▶ Complete the following
(1) According to the passage on the Jewish cemetery in Łowicz, in what year did the first four Jews receive the right to settle in the town?
(2) Write the next part of the passage on the Jewish cemetery in Łowicz, picking up after its final sentence.

▶ Passage
Jewish cemetery Łowicz

Address
Łowicz, Łęczycka 96

Location
voivodeship łódzkie, county łowicki, commune Łowicz (gm. miejska)

The first Jews appeared in Łowicz in the early 16th century.

These were members of the community in Gąbin or Sochaczew. In 1526, Archbishop Jan Łaski forbade Jews to settle in Łowicz.

The town was famous for its annual and weekly fairs. The largest of them was a St. Matthew Fair, starting on September 21 and lasting up to even six weeks. In 1724, merchants from Łowicz obtained a privilege from Archbishop Teodor Potocki, according to which Jews could stay in the city during fairs for no longer than three days. From 1738 this time was shortened; they were allowed to visit only once a year, during the St. Matthew's Fair, and they could only engage in wholesale trade.

In 1793, Łowicz found itself in the Prussian partition. This meant abolition of the existing restrictions. In 1797, the first four Jews received the right to settle in the town. Soon a Jewish religious community which is a branch of the parent community was established, subordinate to the commune in Sochaczew. However, there was no cemetery, and the dead were buried on the following Saturday.

Despite the changes, the Christian townspeople did not stop trying to remove the Jews from the town. Eventually, a Jewish district was established, whose boundaries were the following streets: Bielawska, Podrzeczna, Wałowa, Długa and Piotrkowska. In 1829, the Jews were ordered to move to a designated location. In the same year, the synagogue supervision was established, and nearby settlements, including Bolimów, were soon incorporated into it, what was tantamount to giving consent to the construction of a synagogue and cemetery.

In the second half of the 19th century, the town experienced economic development due to the launch of the Warsaw-Bydgoszcz Railway in 1845. At that time, small-scale food, metal, and ceramic industry had developed. It was a favorable ground for the development of the community. At the end of the 19th century, there were thirteen cheders in Łowicz; private schools, boarding schools for girls, and the very popular Trade School were also established. At the turn of the 19th and 20th centuries, steam mills, food processing plants, agricultural machinery production plants, artificial fertiliser plants, breweries and oil mills were established. In addition, city also had e.g. The Loan and Savings Society, the Jewish Cooperative Bank, and the Jewish library, where theater performances and lectures were held,. The interwar period brought greater interest from the Jewish community in politics; Zionist organisations were becoming more and more powerful. In 1931, anti-Semitic incidents occurred. Just before the outbreak of World War II, about 4,500  Jews lived in Łowicz.

▶ Supplied records
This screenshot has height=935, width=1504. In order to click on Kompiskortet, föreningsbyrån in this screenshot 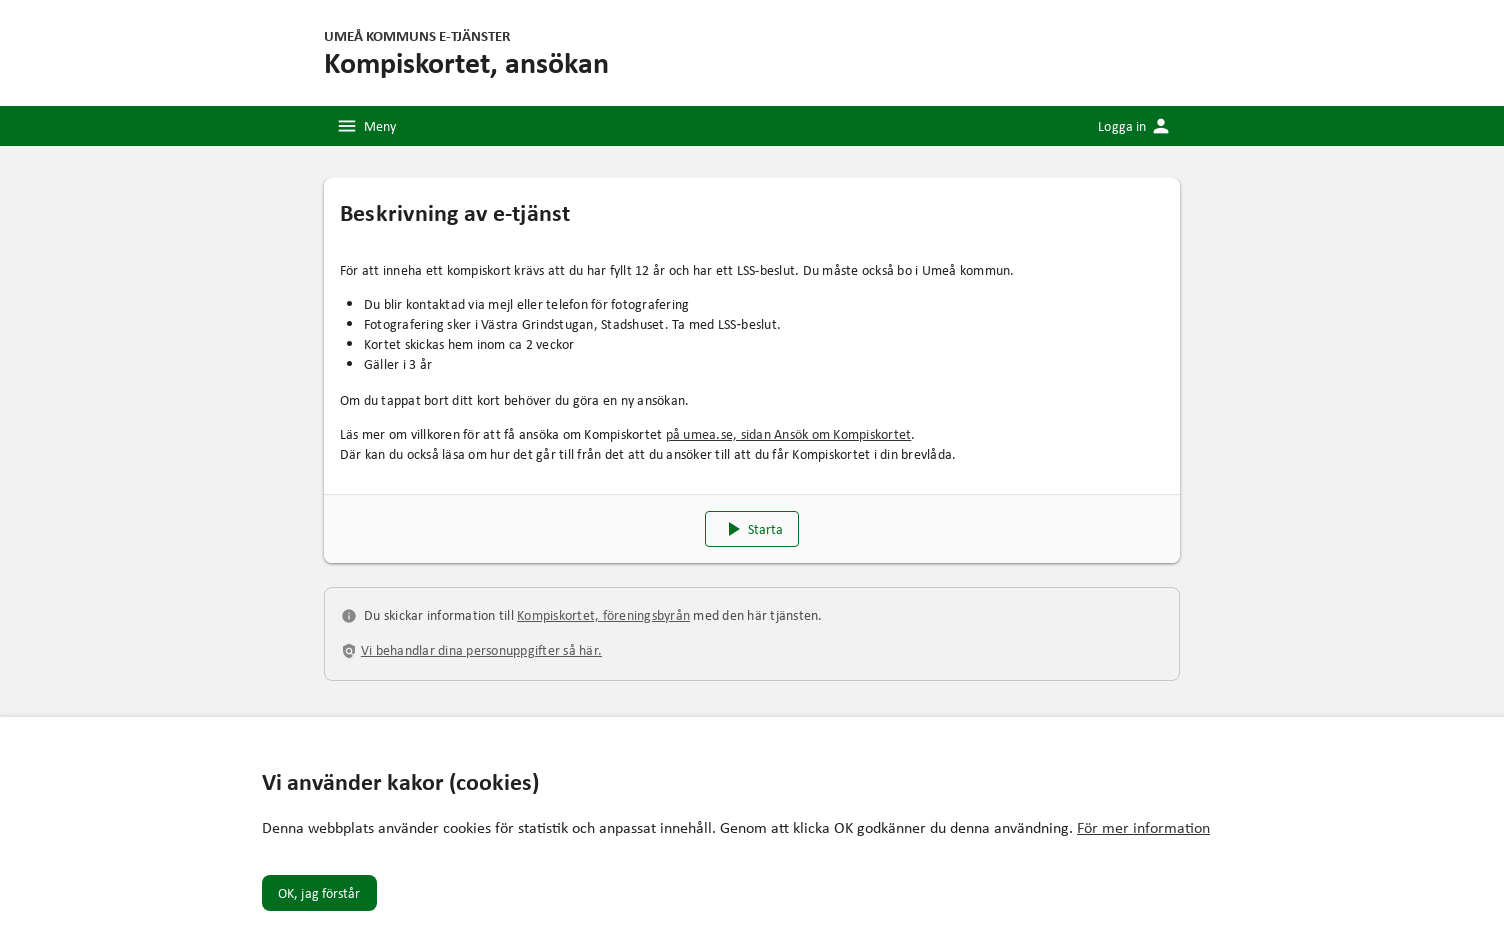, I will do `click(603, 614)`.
* * *
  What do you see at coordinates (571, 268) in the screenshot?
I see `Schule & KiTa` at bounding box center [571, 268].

▶ Task results
(1) 1797

(2)
In 1939, the town was occupied by the Germans. They started persecuting Jews, forcing them to work and pay contributions. In 1940, the Germans established a ghetto covering the streets on the northern side of the New Market Square, including Bielawska, Zduńska, Ciemna, Ciasna, parts of Sienkiewicza and Browarna. The area was provisionally fenced with barbed wire and then walled off with a wall made of bricks from the demolished synagogue. The ghetto was liquidated already in 1941, when most of the prisoners were transported to the ghetto in Warsaw.

A total of approximately 100 people survived the Holocaust. After 1945, a Jewish Committee was established in the town, in which 33 people were registered. However, the post-war Jewish concentration in Łowicz ceased to exist over time.

The Description

The Jewish cemetery in Łowicz was established around 1829, when the synagogue supervision was registered, on a plot of land donated by Grand Duke Konstanty. At that time it was an area near the village of Zagórze, and at today's Łęczycka street. The cemetery was destroyed by the Nazis during the occupation. The necropolis became a site of mass executions of the Jewish and Polish population. The German occupation authorities used the tombstones to e.g. regulate the Bzura River. After the war, some of the tombstones were recovered, but they were used again, this time as stonemasonry material for the construction of a monument to Polish-Soviet friendship. They were recovered only after the monument was dismantled in 1991.

In 1993, the necropolis area was tidied up. Nowadays, between 200 and 400 tombstones in various forms have been preserved at the Jewish cemetery in Łowicz - these include: steles, tombstones, obelisks and fragments placed in the lapidary. There is a small brick building near the entrance, probably a former funeral home. The historic fence in the form of a brick wall with a gate has also partially survived.

Author of the note: Magda Lucima

Właściciel praw autorskich do opisu: Muzeum Historii Żydów Polskich POLIN.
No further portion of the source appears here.